Radicado en Buenos Aires desde 1863, el doctor Eduardo Wilde (1844-1913), médico, higienista, escritor, periodista, diputado provincial y nacional, ministro de los gobiernos de Julio A. Roca y Miguel Juárez Celman, fue una de las figuras más importantes y más controvertidas de la generación del ochenta. Liberal de pura cepa, en sus luchas cotidianas usó dos armas letales: la inteligencia y el humor.

Con aquel sentido del humor tan particular que Wilde manifestaba en sus crónicas periodísticas, seguramente heredado de sus antepasados ingleses, registramos su paso por nuestros pagos de la Costa y Las Conchas y así queremos recordarlo.

Notas

1. Suponemos que se trata del mismo fondero, pero puede ser otro de igual apellido.
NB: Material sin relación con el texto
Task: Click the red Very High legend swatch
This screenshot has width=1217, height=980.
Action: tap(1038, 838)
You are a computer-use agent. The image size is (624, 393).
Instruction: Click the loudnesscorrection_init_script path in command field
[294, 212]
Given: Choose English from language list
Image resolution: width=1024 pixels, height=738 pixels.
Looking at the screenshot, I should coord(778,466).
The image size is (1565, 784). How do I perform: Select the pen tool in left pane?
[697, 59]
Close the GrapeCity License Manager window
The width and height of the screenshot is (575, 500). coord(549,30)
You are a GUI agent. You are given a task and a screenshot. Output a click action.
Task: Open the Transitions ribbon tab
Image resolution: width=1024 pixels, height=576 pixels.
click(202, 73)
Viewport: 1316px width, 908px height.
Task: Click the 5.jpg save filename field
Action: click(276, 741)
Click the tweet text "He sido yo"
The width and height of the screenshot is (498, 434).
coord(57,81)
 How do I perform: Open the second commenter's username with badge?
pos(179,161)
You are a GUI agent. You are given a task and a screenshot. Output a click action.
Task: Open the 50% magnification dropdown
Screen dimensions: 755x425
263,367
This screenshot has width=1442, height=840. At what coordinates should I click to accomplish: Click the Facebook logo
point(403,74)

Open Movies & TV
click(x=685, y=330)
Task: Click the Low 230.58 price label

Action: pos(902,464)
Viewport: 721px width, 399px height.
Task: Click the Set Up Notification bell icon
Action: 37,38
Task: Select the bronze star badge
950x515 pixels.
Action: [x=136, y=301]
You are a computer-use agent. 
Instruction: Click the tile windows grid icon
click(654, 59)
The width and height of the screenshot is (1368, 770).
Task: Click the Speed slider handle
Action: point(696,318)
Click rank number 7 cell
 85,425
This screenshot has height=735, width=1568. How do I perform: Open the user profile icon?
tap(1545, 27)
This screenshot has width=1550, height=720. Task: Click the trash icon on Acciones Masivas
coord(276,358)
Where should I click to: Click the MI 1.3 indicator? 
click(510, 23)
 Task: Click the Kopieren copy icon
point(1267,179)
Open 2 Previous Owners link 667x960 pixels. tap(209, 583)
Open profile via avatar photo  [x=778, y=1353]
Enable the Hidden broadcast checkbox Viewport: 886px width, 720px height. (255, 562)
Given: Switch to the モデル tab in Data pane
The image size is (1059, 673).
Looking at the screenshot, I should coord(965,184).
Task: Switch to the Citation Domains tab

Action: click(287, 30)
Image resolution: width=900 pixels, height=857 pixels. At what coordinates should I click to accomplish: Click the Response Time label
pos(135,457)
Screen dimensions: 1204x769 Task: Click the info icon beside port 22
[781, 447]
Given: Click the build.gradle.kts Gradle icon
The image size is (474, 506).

En realidad, son dos los hermanos Vignolles, Armando y Enrique, fundadores y propietarios del Hotel San Isidro.



Bonus track o un poco de poesía

Canto a la Argentina

Corrían los años de Mitre dirigiendo la guerra contra el Paraguay. Mitre se convierte en una gran desilusión para buena parte de la juventud argentina. Una desilusión dolorosa para quienes tenían una inmensa fe en las potencialidades de la República Argentina a la que Wilde consideraba “el corazón de América, el paraíso de la tierra, la fértil comarca prometida a los buenos y a los trabajadores por la bondadosa naturaleza. La República Argentina, con su fértil terreno, con sus inmensas pampas, con sus bosques de árboles gigantescos que se elevan al cielo como para preguntar a Dios, que quiere que hagan los hombres habitantes al pie de sus añosos troncos, con sus selvas eternas, con sus cordones de montañas, con sus ríos tranquilos a pesar de la omnipotencia que les presta la terrible mole de agua que arrastran, con sus fértiles llanuras, con su virgen, fecunda y fresca naturaleza, con sus minas capaces de abastecer de metales preciosos al mundo entero, con su cielo perdurablemente azul… con sus habitantes valientes y dóciles, inteligentes y fuertes […] Es el corazón de la América y el corazón del mundo, porque cuentan los poetas que cuando ese cielo azul mira reflejada en su seno la imagen de la República Argentina, se siente orgulloso de que tan hermosa virgen se mire en su eterno espejo. La naturaleza se enamoró de la tierra, y en prueba de su ternura le regaló la República Argentina en el seno de la América”. (El Pueblo, Buenos Aires, 23 de mayo de 1867).

El carácter nacional

“Hemos heredado de nuestros padres por razones de raza, valientes cualidades y brillantes defectos. Tenemos la concepción fácil y pronta, las ideas apropiadas y oportunas, la inteligencia clara y lujosa, pero tenemos una gran pereza. Cuando nos ponemos a pensar producimos pronto y abundantemente, brillantísimas ideas, pero ¡cuánto cuesta ponerse a pensar! La vida es corta y el mejor modo de esperar la plácida muerte, es arrullarse con dulcísima indolencia, en una comarca en que la naturaleza se encarga de nutrirnos, con poco esfuerzo de nuestra parte”. (EDUARDO WILDE, Obras Completas, v. I, Primera Parte, Científicas, Discurso pronunciado en la Asociación Médica Bonaerense en noviembre de 1870).

Fuente

MAXINE HANON, Eduardo Wilde. Una historia argentina…, Buenos Aires, Ediciones Klameen, 2013, t. 1, pp. 106, 123, 129, 130, 163, 164, 189, 190, 290, 292, 293, 439-441.